§ **Problem set**:
1) Translate this sentence from the COVID-19 conversation script into Spanish: "Most people who get COVID-19 have a mild or moderate illness and don’t need the hospital."
2) Duplicate the passage of the COVID-19 conversation script between "Clinician: I understand" and "the right person.", inclusive.
3) Please pick up the COVID-19 conversation script after its final line and continue the dialogue.

§ **Text section**:
This conversation map includes specific phrases to use when talking to patients who have COVID-19 about their goals of care. You can also download an editable version of this script. Developed by VitalTalk.

Clinician: Hello is this Ms. McNally? I’m Dr. Back from the COVID-19 response team.
Family: Hi.

Clinician: I understand your father has tested positive for COVID-19.
Family: Yes. I’m very worried. I feel guilty that he got it in a nursing home. I thought that place would be ok.

Clinician: Anyone would be worried. And there is no way you could have known this would happen.
Family: I suppose so.

Clinician: Is it ok if we talk about what COVID-19 means for your father?
Family: Please.

Clinician: May I first ask if you are the person who makes medical decisions for him.
Family: Yes. I’m his surrogate whatever you call it. I have the papers.

Clinician: Perfect. I like to make sure I’m talking to the right person.
Family: That’s me.

Clinician: I need to give you some background. Most people who get COVID-19 have a mild or moderate illness and don’t need the hospital. The people who most often get severe pneumonia with COVID are older and have existing medical problems, like your father.
Family: You know, I’ve heard that on the news but have been afraid to think about it.

Clinician: Well that’s a very normal reaction. COVID has put all of us in a tough situation.
Family: Yes. And I know that you are so busy.

Clinician: We are doing our best under the circumstances. So I hope your father has a mild case and can stay where he is. We can make sure he gets all the treatments he needs. However, if his COVID becomes severe, it will almost certainly take his life.
Family: I was afraid you would say that.

Clinician: It’s not what any family member wants to hear. Given that, if the worst-case scenario happened and he was going to die, do you think he would rather be in the hospital or be at home—I mean at his nursing home.
Family: Gosh. That’s a big decision.

Clinician: I can see that you want the best for him.
Family: Absolutely.

§ **Dataset content**:
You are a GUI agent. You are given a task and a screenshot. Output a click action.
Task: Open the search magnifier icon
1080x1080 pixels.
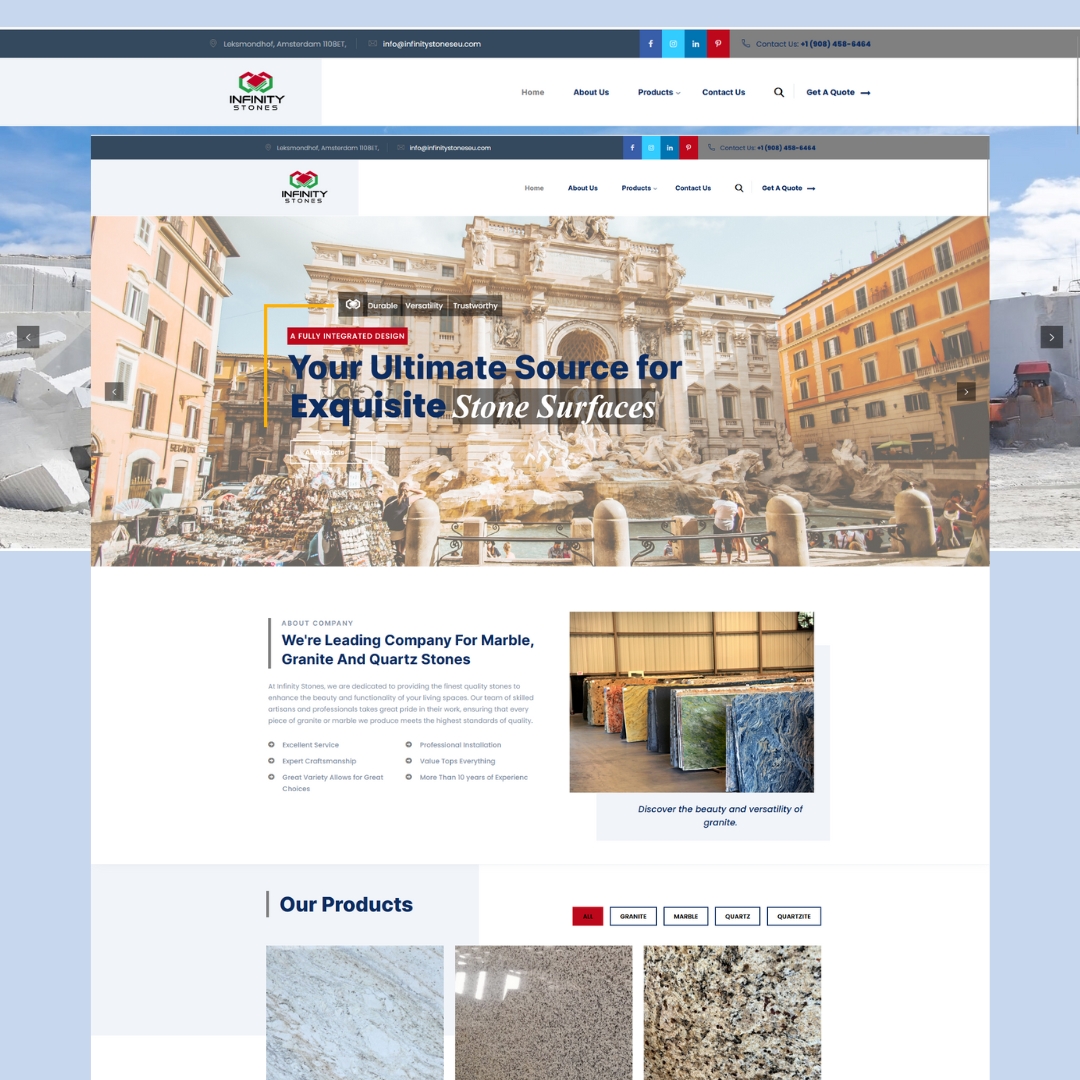779,92
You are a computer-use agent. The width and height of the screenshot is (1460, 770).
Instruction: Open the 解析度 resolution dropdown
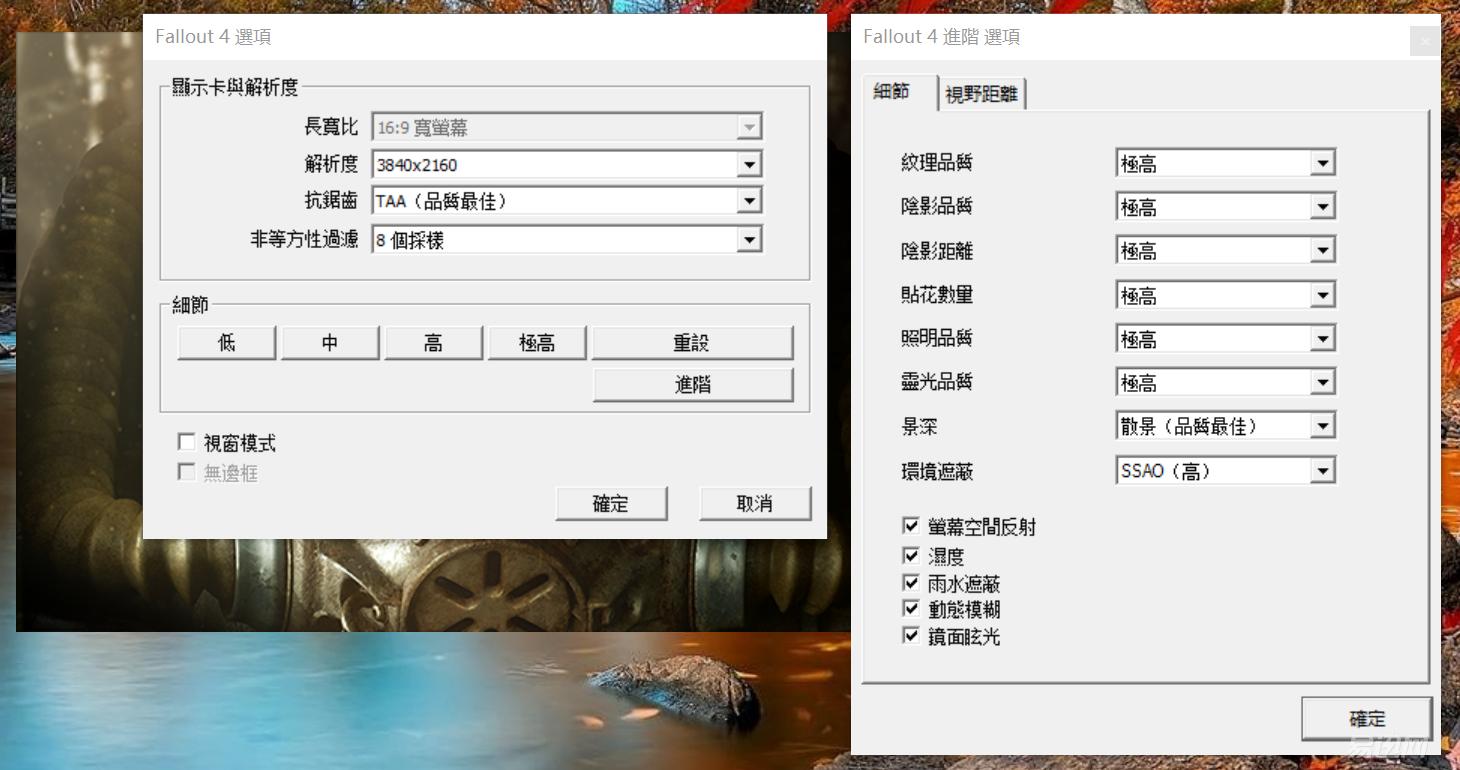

§ **Task results**:
1) La mayoría de las personas que contraen COVID-19 tienen una enfermedad leve o moderada y no necesitan ir al hospital.

2)
Clinician: I understand your father has tested positive for COVID-19.
Family: Yes. I’m very worried. I feel guilty that he got it in a nursing home. I thought that place would be ok.

Clinician: Anyone would be worried. And there is no way you could have known this would happen.
Family: I suppose so.

Clinician: Is it ok if we talk about what COVID-19 means for your father?
Family: Please.

Clinician: May I first ask if you are the person who makes medical decisions for him.
Family: Yes. I’m his surrogate whatever you call it. I have the papers.

Clinician: Perfect. I like to make sure I’m talking to the right person.

3)
Clinician: Let me put it another way. If he didn’t have dementia and was as sharp as you or me. And he understood COVID-19 and what would happen if he got a severe case. If he were sitting here with us, what would he say?
Family: Oh he would say, enough already. I’ll stay here. But I don’t know.

Clinician: It sounds to me like if you put on his hat, and become him, he’d say "enough already." But if you put on your hat, you’d say, "I don’t know." Do I have that right?
Family: Yes. I’m not ready to lose him.

Clinician: Tell me more.
Family: He’s always been there for me and my kids. He’s the backbone of the family. He always believed in me.

Clinician: Would he believe in you now? To speak for him?
Family: When you put it like that, I know the answer. I just don’t like it.

Clinician: It’s not the kind of decision anyone wants to make. It does sound like you two may have talked about this?
Family: He told me when he was first diagnosed with dementia, back then he was just a little forgetful, nothing big. We were driving to the park to walk the dog. He turned to me and said, "Remember, when I can’t do this anymore, it’s time to let me go."

Clinician: Wow, thank you for telling me that.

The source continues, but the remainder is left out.